Effects of Carbonization Temperature on Chemical and Microcrystalline Structural Change in Wood–Ceramics Prepared from Liquefied Pine Wood and Wood Powder
A new type of wood–ceramics was prepared by carbonizing liquefied wood instead of using
thermosetting resin. In this study, the effects of the unit cell of the wood powder and the aromatic ring in liquefied wood on the chemical and microcrystalline structural changes of wood–ceramics under different carbonization temperatures were discussed.
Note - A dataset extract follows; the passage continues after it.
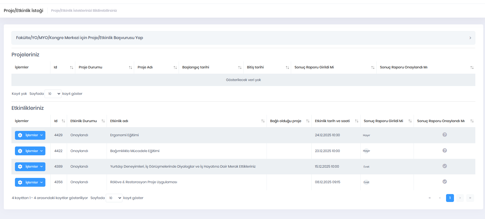Screen dimensions: 485x219
Task: Sort projects by Id column arrows
Action: pyautogui.click(x=71, y=68)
Results from Fourier transform IR spectroscopy showed that carbonization affected the structure change of functional groups; broke C–H, C–O, and C¼C bonds; and facilitated the removal of H+ and O2–. X-ray diffraction analysis indicated that the microcrystalline structure of both wood and liquefied wood was changed to produce graphene sheets as the carbonization temperature increased, and a higher carbonization temperature contributed to a more orderly arrangement of microcrystalline graphite and formed a six-membered carbon ring structure. The number of graphite microcrystals, crystallite size, and the stacking height of the layer plane increased, whereas d002 decreased. The values of d002, La, and Lc were 0.3740, 3.2572, and 0.5754 nm as the temperature reached 1600C, respectively. However, the wood–ceramics remained difficult to completely graphitize.